» **TRY IT**
Return the records exactly as they appear below, omitting the pictures.

——

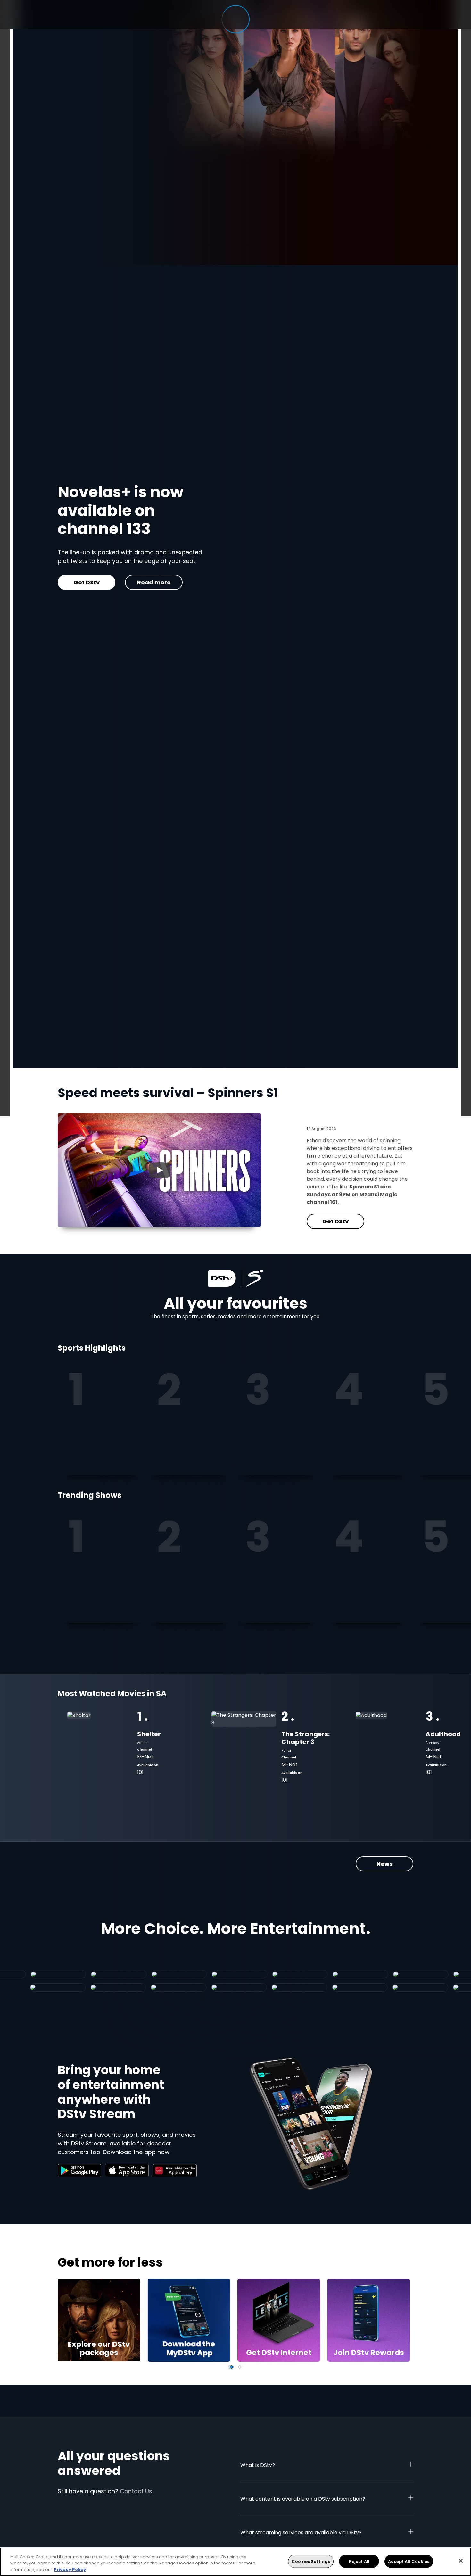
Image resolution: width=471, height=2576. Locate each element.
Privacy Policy (70, 2569)
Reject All (359, 2561)
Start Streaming (98, 560)
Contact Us (136, 2491)
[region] (235, 2561)
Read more (170, 560)
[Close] (461, 2561)
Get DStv (335, 1221)
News (384, 1864)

——

» **EXERCISE SOLUTION**
Image resolution: width=471, height=2576. Locate each element.
Privacy Policy (70, 2569)
Reject All (359, 2561)
Start Streaming (98, 560)
Contact Us (136, 2491)
[region] (235, 2561)
Read more (170, 560)
[Close] (461, 2561)
Get DStv (335, 1221)
News (384, 1864)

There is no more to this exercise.